Mallory and the girl began to switch places frequently; a few times a week at first, then everyday. After two weeks of switching places and enduring the awful fog, Mallory decided that it was time to stop. She didn’t like sitting on the playground all day, waiting for the girl, waiting for the fog to go away, waiting to get her identity back. So one morning, rather than going to the playground she went to school, as she should have been doing the whole time. She endured the derisive laughter from her classmates and glares from her teacher, but decided it was better than the fog. After school, she went straight home.

Mallory did this again the next day, and the next, avoiding the playground at all costs. She began to feel more like herself again, and became somewhat accustomed to her new life in Gillsboro.

A few weeks later, Mallory suddenly felt lightheaded and nauseous in class, and was told to leave school early when the nurse informed her she had a fever.

Mallory shuffled towards home through the fog, which was thicker than usual. She was staring at her feet in an attempt to dispel the nausea. Suddenly, the familiar sound of the creaking swings interrupted her thoughts and the blood drained from her face. Dreading what she would see, she looked up and recoiled at the sight of the playground.

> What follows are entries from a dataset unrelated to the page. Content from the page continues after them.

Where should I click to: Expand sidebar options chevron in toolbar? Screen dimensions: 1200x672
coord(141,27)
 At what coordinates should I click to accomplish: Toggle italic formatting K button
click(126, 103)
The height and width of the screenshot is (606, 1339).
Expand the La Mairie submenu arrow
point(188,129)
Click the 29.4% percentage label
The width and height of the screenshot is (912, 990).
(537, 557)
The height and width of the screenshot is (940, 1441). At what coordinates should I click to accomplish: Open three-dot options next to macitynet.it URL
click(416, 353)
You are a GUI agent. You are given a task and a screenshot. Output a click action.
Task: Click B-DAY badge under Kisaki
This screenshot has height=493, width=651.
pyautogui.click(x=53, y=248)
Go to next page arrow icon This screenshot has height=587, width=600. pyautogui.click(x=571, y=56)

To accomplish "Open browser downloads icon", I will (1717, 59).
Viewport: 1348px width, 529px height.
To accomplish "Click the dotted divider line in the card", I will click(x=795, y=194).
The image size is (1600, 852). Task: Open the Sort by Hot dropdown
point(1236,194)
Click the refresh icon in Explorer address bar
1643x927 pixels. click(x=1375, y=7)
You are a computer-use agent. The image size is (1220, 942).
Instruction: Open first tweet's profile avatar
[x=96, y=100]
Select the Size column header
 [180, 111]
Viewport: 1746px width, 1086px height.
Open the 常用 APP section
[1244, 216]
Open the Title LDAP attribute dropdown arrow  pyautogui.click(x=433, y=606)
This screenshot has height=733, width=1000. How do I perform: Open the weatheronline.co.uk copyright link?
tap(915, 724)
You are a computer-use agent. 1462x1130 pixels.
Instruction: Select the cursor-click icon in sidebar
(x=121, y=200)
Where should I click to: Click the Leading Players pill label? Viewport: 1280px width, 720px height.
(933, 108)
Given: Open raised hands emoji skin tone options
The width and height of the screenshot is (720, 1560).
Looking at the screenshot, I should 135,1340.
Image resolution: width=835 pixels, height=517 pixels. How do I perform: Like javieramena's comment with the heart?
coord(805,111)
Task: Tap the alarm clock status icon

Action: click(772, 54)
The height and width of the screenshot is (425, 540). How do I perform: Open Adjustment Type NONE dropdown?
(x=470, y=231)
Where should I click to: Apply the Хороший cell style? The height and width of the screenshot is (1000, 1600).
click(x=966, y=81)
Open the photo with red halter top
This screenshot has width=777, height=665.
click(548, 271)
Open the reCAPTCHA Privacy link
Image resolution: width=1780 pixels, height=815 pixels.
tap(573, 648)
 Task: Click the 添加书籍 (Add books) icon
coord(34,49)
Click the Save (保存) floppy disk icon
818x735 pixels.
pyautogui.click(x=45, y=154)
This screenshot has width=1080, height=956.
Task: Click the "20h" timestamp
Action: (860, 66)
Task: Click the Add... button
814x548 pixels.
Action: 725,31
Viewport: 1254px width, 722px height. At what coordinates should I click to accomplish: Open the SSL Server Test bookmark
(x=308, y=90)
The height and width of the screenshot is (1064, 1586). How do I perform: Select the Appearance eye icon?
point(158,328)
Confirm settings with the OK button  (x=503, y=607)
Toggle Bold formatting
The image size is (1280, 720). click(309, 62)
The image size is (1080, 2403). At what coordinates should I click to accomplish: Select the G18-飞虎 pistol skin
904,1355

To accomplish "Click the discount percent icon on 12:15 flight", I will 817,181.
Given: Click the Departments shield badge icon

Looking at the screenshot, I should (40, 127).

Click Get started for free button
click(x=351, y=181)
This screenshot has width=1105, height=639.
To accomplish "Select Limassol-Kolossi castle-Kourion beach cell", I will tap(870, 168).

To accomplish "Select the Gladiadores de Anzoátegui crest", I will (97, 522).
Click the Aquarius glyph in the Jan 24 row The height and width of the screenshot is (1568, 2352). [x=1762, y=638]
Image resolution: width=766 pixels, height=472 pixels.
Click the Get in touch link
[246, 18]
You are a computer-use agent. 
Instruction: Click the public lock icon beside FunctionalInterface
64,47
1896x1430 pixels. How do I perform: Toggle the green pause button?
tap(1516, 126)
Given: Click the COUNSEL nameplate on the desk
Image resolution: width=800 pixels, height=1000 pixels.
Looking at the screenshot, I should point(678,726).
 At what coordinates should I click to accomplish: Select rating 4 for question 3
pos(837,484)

The girl, sitting on the swings, looked up at Mallory with a cruel grin that was different from her usual small smile.

“You’ve been avoiding me,” the girl’s voice sent shivers down her spine.

“I- I don’t know you,” stuttered Mallory.

“Really? That’s not true,” the girl cocked her head, “We know each other very well. My name’s Mallory Evans,”

“N-no it’s not. I’m M-mallory,” she said. But she wasn’t quite so sure anymore.

“You seem tired, poor thing,” said the girl — or was it Mallory? “Come, sit on the swings.”

Mallory’s feet stumbled towards the swings, and she sat down, whimpering. Her head began to pound harder, and she leaned over, retching. She was aware of her backpack and glasses being taken, but she could do nothing to stop it. She glanced up, not feeling any better, and watched a girl with Mallory’s face walk away into the fog that promptly swallowed her whole.

She waited and waited for the girl to return, unseen and unable to leave the playground.

After what could have been a few hours or a few weeks, a familiar car drove by. A man by the name of Mr. Evans was driving, with Mrs. Evans navigating in the passenger seat. Behind them, next to their piled belongings, the child they believed to be their daughter waved through the window at a girl sitting on the swings.